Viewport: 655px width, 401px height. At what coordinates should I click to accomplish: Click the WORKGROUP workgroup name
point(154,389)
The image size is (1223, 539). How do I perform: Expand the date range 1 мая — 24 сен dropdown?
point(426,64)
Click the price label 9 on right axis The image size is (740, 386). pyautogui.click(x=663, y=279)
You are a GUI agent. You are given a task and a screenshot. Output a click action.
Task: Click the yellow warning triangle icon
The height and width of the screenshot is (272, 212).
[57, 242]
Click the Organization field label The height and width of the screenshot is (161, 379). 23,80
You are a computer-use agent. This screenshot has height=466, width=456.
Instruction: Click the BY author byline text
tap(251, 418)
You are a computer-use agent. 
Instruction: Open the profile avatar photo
·····
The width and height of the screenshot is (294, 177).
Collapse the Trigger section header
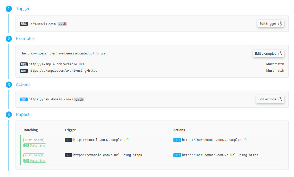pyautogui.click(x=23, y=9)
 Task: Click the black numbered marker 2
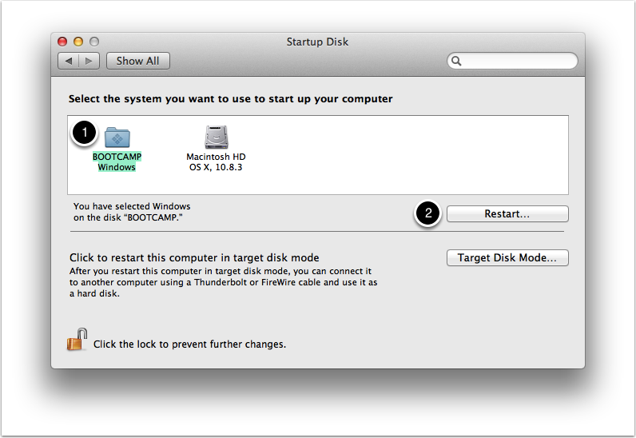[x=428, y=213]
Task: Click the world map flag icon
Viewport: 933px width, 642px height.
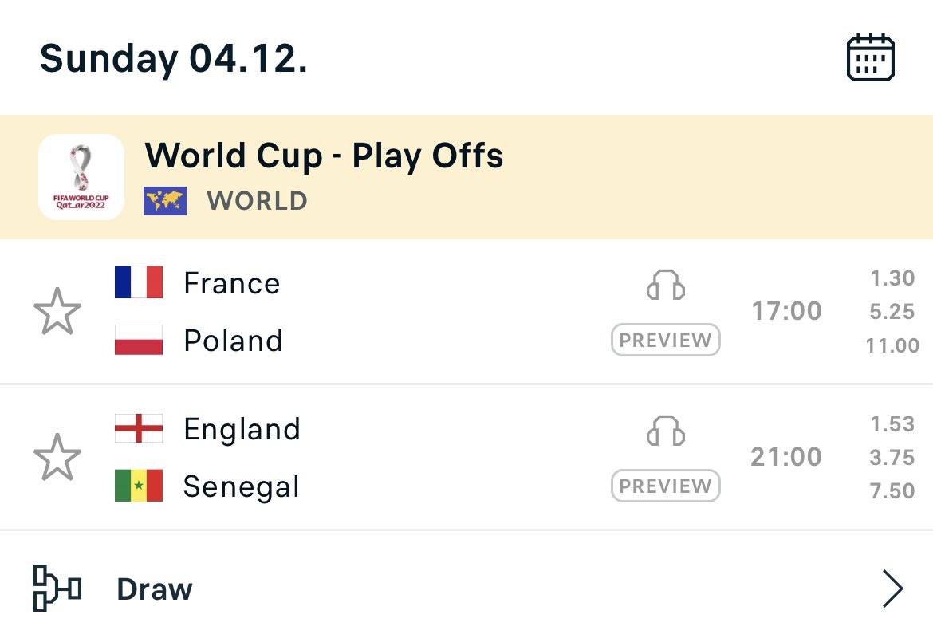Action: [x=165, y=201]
·····
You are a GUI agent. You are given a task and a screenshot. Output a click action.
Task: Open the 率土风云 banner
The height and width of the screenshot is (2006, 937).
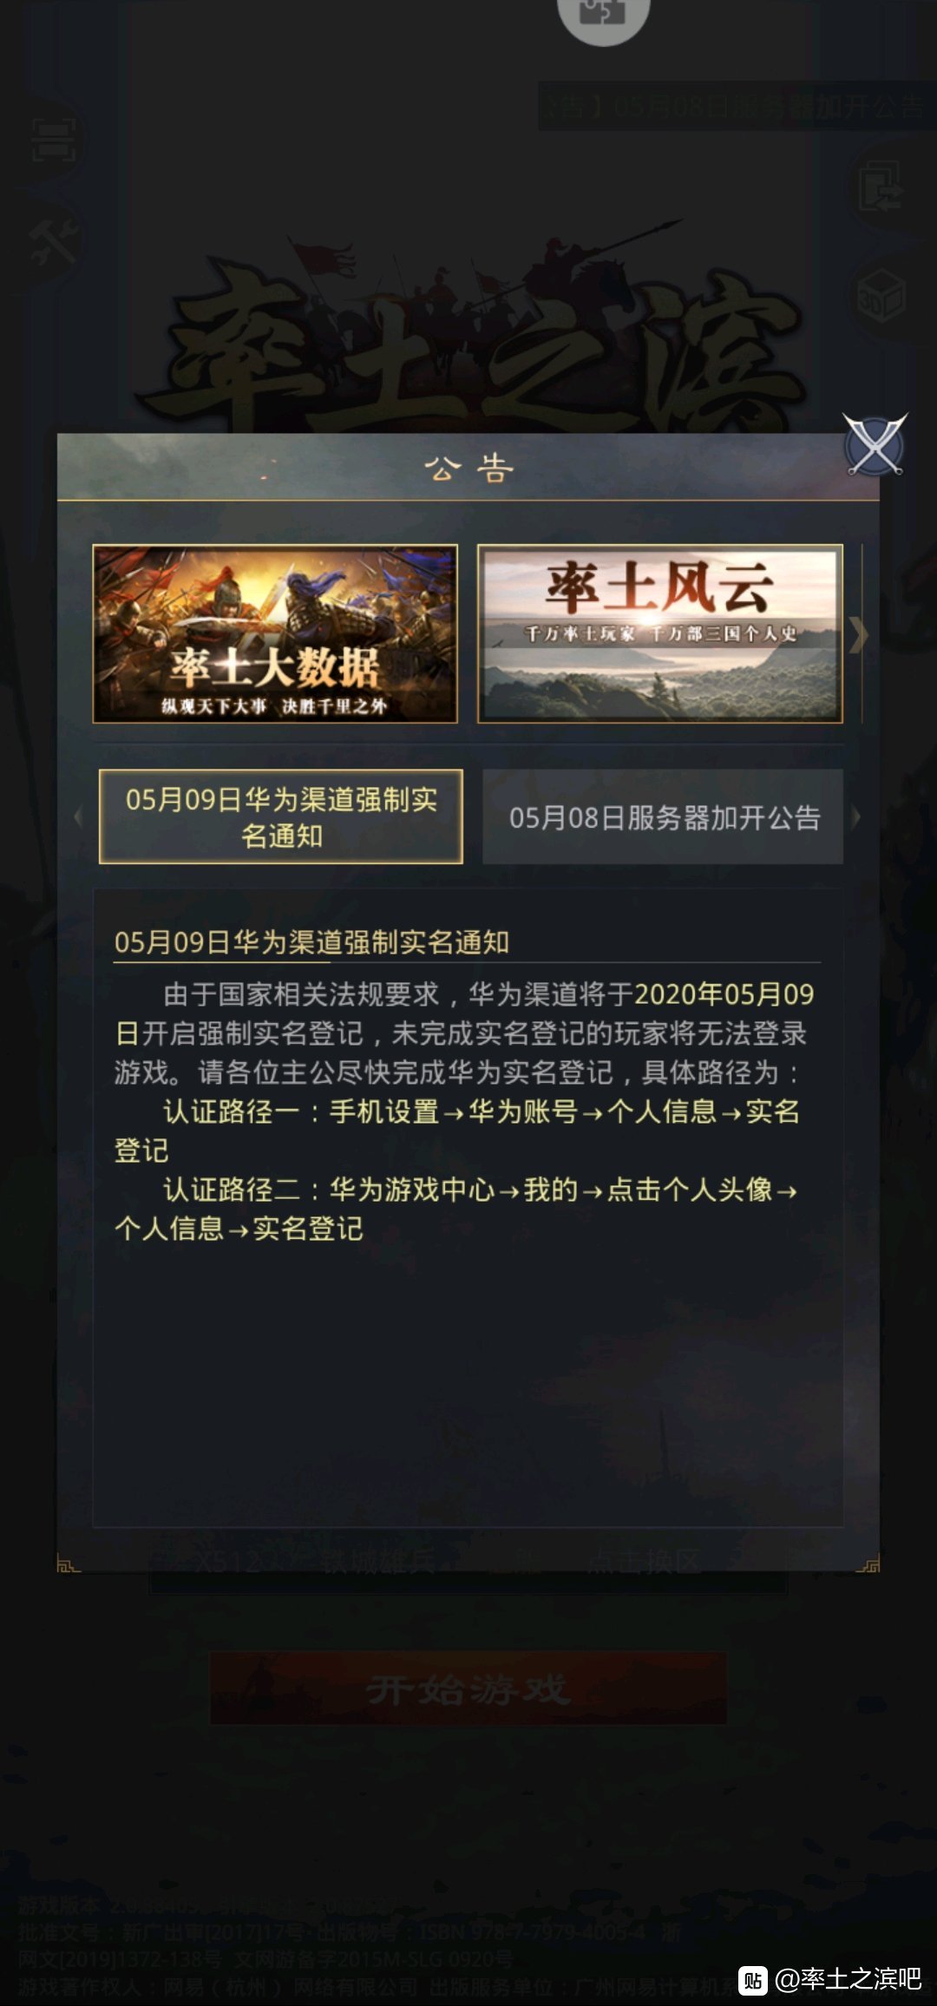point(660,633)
·····
- **YOUR TASK**:
Copy, from the material above, each line in which the string "computer" occurs.

- **EXPECTED ANSWER**:
You are a computer-use agent. This screenshot has height=466, width=456.
You are a computer-use agent. 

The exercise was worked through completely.